→ WORK INSTRUCTION: The task requires restating, word for word, the lines of the entries below from the one containing "Given: Click the browser reload icon" through the final one, both included.

Collected data entries
*** Block opens ***

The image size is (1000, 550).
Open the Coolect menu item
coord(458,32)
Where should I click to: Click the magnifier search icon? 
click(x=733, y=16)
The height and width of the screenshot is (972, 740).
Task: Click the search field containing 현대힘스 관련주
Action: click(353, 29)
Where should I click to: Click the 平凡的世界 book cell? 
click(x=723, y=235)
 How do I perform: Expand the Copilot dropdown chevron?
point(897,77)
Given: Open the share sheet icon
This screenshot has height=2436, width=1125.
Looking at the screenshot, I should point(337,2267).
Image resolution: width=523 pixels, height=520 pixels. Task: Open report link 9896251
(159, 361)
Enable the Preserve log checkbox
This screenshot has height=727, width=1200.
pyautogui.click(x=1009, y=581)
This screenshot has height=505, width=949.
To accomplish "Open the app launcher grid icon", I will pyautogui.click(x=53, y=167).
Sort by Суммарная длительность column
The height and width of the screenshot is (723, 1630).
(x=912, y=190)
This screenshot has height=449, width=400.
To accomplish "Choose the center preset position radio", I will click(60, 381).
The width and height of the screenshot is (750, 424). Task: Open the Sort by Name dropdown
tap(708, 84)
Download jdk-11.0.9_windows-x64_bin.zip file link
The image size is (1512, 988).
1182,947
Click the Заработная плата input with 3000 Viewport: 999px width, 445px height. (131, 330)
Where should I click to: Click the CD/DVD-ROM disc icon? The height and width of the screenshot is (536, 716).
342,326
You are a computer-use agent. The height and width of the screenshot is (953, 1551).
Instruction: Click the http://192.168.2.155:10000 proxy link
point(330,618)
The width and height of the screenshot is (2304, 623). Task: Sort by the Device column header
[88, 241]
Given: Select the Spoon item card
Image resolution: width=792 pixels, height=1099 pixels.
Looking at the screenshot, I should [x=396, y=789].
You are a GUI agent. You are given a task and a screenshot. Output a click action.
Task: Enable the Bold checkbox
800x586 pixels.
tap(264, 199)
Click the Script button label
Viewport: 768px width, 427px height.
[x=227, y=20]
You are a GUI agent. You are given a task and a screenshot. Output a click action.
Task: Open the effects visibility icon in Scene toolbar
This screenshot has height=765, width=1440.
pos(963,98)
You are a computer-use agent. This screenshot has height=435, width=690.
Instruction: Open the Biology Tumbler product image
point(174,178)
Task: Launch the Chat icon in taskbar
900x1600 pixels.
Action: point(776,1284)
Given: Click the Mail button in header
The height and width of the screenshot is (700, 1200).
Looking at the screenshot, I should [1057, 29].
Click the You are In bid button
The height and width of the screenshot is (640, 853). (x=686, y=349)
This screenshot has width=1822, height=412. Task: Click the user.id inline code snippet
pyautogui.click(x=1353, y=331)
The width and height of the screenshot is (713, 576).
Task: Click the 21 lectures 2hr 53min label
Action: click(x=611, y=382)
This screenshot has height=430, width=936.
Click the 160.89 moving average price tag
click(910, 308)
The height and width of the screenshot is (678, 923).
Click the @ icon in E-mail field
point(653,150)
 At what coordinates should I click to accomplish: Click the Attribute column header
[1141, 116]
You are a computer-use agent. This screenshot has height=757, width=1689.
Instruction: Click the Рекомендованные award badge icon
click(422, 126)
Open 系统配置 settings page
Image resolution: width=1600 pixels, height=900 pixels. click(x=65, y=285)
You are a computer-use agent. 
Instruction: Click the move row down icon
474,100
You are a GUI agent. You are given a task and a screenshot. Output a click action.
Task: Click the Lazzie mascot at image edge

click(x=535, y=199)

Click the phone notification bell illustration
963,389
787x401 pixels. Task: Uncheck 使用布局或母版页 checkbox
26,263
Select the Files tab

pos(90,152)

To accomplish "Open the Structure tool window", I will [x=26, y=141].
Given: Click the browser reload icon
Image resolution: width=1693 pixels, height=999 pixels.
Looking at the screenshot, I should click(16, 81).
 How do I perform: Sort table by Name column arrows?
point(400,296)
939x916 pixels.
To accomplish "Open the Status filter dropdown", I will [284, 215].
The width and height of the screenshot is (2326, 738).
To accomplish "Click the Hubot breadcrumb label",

*** Block closes ***

→ SOLUTION FOR THIS EXERCISE:
Given: Click the browser reload icon
Image resolution: width=1693 pixels, height=999 pixels.
Looking at the screenshot, I should click(16, 81).
 How do I perform: Sort table by Name column arrows?
point(400,296)
939x916 pixels.
To accomplish "Open the Status filter dropdown", I will [284, 215].
The width and height of the screenshot is (2326, 738).
To accomplish "Click the Hubot breadcrumb label",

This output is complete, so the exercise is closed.